A guard in tower No. 4 spotted him but didn’t pick up his rifle to aim at Silva until after he alerted central control that there was an inmate scaling the fence, the warden said.

"It was like about three or four seconds, and he was over," Frank said. The guard told officials he didn’t have time to get a good shot, he said.

Silva headed toward guard tower No. 3, just across from the elementary school on Puuhale Road, but when the guard inside opened his window as if to allow him to shoot his rifle, Silva turned around and went the other way, Frank said. Silva then headed toward Middle Street and was still on the run late yesterday.

"Our tower guards did what they were supposed to do. They saw the escape," Frank said. "Our policy is before a shot is fired, they have to make sure they have a clear vision.

"I wouldn’t say I’m glad no shots were fired," he said. "I think, under the circumstances, no shots could have been fired."

Since 1992, 14 escapees from OCCC are still on the run. For the most part, "walkaways" trapped on the Island are caught, Frank said, yet some remain elusive or make it to the Mainland without detection.

Del Delizo, 30, who waited at a bus stop yesterday outside the prison, said he has the same safety concerns as the rest of the community, and he’s part of the prison system himself because a drug charge landed him in a work-furlough program.

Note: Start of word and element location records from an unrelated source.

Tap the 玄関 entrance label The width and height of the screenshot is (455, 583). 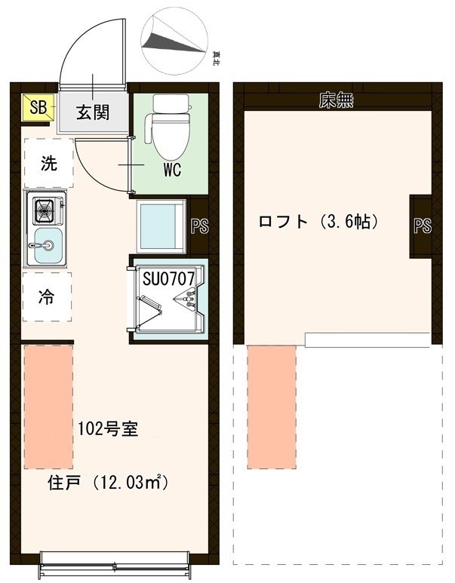(92, 112)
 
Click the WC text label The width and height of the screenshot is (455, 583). (172, 170)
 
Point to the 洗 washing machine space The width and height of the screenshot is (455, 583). (48, 164)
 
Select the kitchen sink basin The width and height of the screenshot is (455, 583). (47, 246)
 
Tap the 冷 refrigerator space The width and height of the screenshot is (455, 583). (47, 296)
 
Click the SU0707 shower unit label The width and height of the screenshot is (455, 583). (169, 278)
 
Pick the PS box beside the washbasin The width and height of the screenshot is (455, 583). (199, 226)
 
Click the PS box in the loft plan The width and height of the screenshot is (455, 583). (422, 226)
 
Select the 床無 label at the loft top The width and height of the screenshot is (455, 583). (336, 100)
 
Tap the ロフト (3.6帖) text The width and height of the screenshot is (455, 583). (318, 222)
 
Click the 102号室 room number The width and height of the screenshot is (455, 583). (107, 430)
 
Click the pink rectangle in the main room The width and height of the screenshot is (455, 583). (48, 407)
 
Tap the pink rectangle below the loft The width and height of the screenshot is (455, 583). (271, 407)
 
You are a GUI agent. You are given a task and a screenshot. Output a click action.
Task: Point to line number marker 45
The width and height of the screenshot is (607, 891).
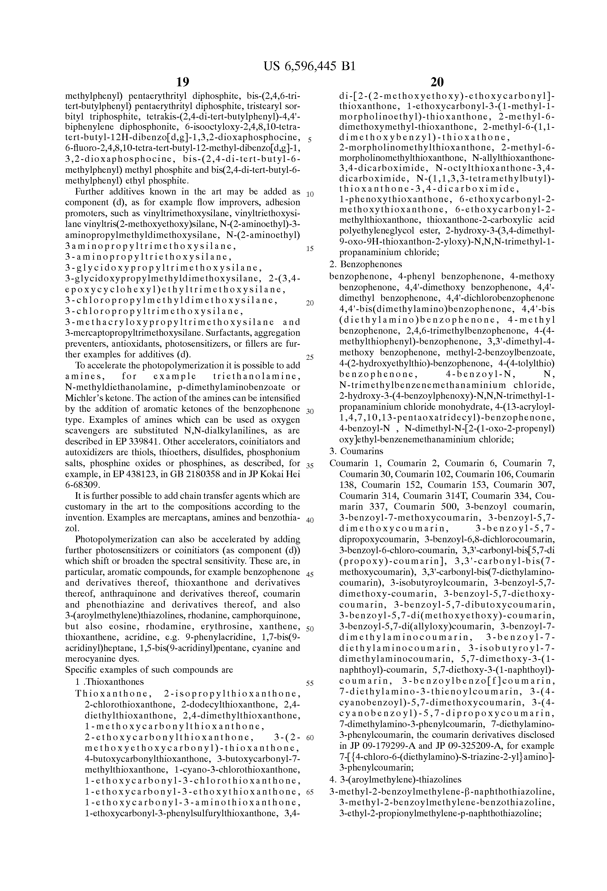[x=310, y=575]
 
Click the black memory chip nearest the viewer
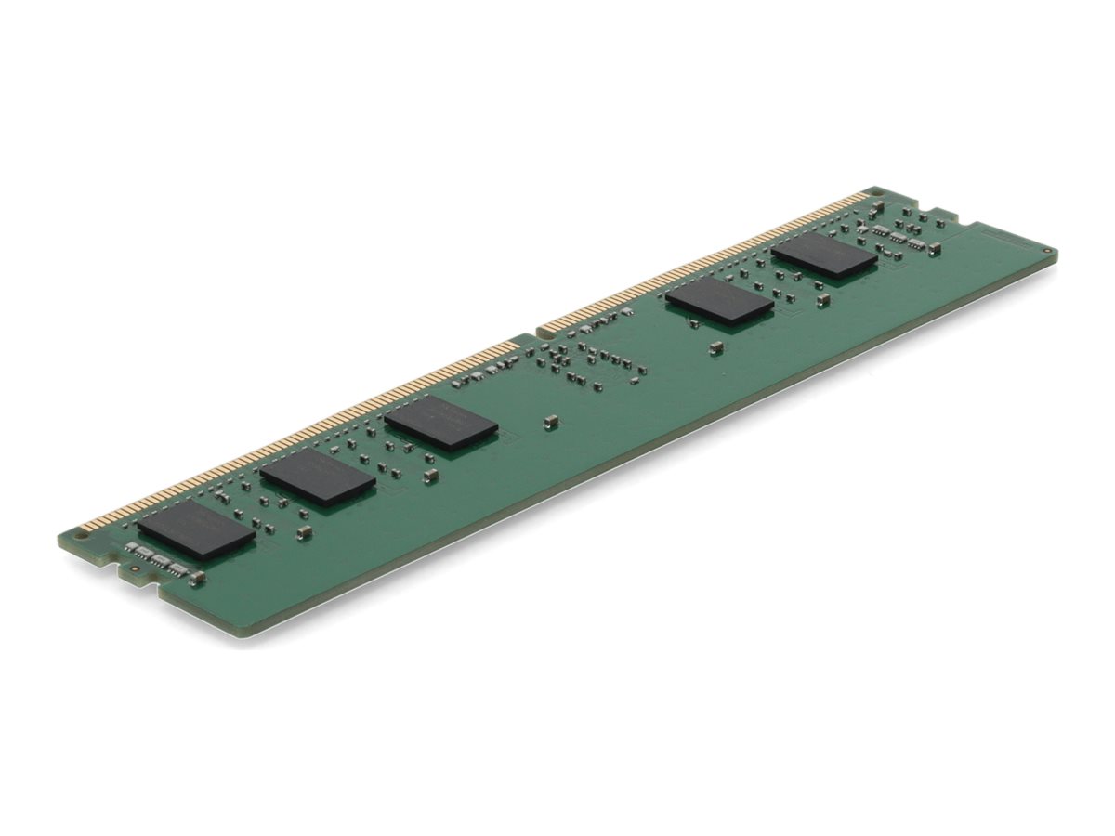pyautogui.click(x=196, y=530)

"It’s public safety, isn’t it?" said Delizo, of Ewa Beach, who wants tighter security at the prison. "I have family out there as well."

In the wake of last month’s prison outbreak in Texas, in which seven convicts escaped from a state prison and are suspected of killing an Irving, Texas, police officer during a Christmas Eve robbery, OCCC’s warden said he has warned his staff not to become complacent.

In the working-class neighborhood surrounding the prison, neighbors hostage to the same wire fences live with no guarantees.

"I been here 20-something years. Only one time one runaway run straight by," said Dana Cheng, who owns C&H Body & Fender across the street from the prison. "They caught him."

Keolakhone Khamsouk, 33, is a little more worried about keeping her four children safe from harm. They go to school at Puuhale, within shooting distance of watch Tower Three.

In broken English, the words she speaks most clearly are that she is scared.